Tasks for this exercise:
[A] In the text on the SCA BB diameter infrastructure, why can't the diameter stack be stopped while one of its interfaces is up? Answer in one to three sentences.
[B] Reproduce the wording of the text on the SCA BB diameter infrastructure from "The main entity" up to and including "(URI) (usually ip:port).".

## BEGIN Supplied text

The SCA BB diameter infrastructure includes several components: the standard diameter stack, the peer table, the routing table, and the forwarding scheme table, which defines the forwarding method for each realm. The supported forwarding methods are high availability (HA) and load balancing (LB).
The main entity in the diameter infrastructure is the peer table. The peer table includes all the peers that the SCE should connect to at the transport level. Each peer is defined by a Uniform Resource Identifier (URI) (usually ip:port).
The routing table and the peer table support online configuration, that is, add and remove commands are supported while the diameter stack is up. The peer table and the routing table configurations are saved to the running configuration.
As shown in Figure A-2, after the establishment of a connection and successful exchange of Capability Exchange Request (CER) and Capability Exchange Answer (CEA) messages, the peers send watch dog messages. Even if a single watch dog message is not answered, the connection is disconnected and is considered down. The SCE tries to reestablish TCP connection once in every Tx timer time interval. When TCP connection is reestablished, the peer connection is still considered to be down until a Watch Dog Request (WDR) and Watch Dog Answer (WDA) messages are exchanged.
The standard diameter stack is used for sending and receiving diameter messages. The diameter stack supports both the Gx and Gy interfaces. There is only one diameter stack instance.
The diameter stack includes the following general configurations:
•Tx timeout
•Logging level
•Port
•Realm
The diameter stack holds general message statistics for non-application-specific messages.
The diameter stack includes start and stop operations. To prevent state loss, you cannot stop the stack while one of the interfaces is up.
The peer table lists all the peers with which the SCE has a direct connection. The information for each entry includes:
•Peer host—The host IP
•Peer port
•State—Nonconfigurable (Reflects the connection state (open or closed)).
Table 2-1 lists the CLI commands used to configure and monitor the Peer table.
Example for adding a peer:
SCE8000(config)#diameter peer test_peer peer-host 1.1.1.1
Note Removing a peer from the peer table removes all the peer-related configuration information from the routing table and from the forwarding scheme table.
Example for executing a show command:
SCE8000> show diameter peer-table
Peer Table:
-------------------------------------------------------------
| Name | Host | Port | State |
-------------------------------------------------------------
| SER_GX | 10.121.64.38 | 3869 | Up |
| SER_GY | 10.121.64.46 | 3870 | Up |
-------------------------------------------------------------
The Peer table lists the peers and their state. The state can be Up, Down, or — (which means the stack is not currently activated).

## END Supplied text
## BEGIN Dataset excerpt

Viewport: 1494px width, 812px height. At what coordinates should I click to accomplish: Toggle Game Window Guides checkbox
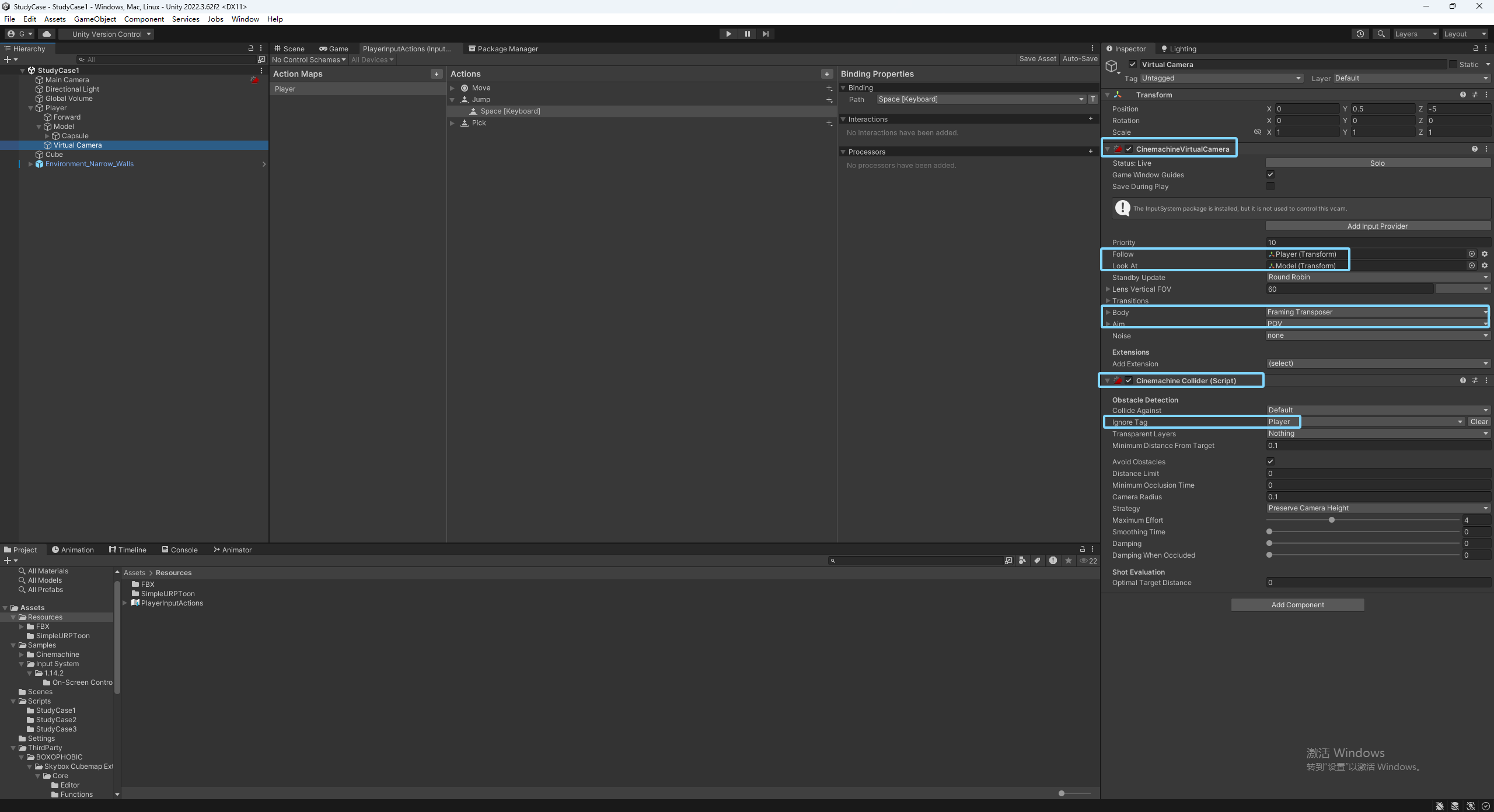coord(1270,174)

## END Dataset excerpt

Answers to the problems:
[A] The stack cannot be stopped while one of the interfaces is up so that state loss is prevented.

[B]
The main entity in the diameter infrastructure is the peer table. The peer table includes all the peers that the SCE should connect to at the transport level. Each peer is defined by a Uniform Resource Identifier (URI) (usually ip:port).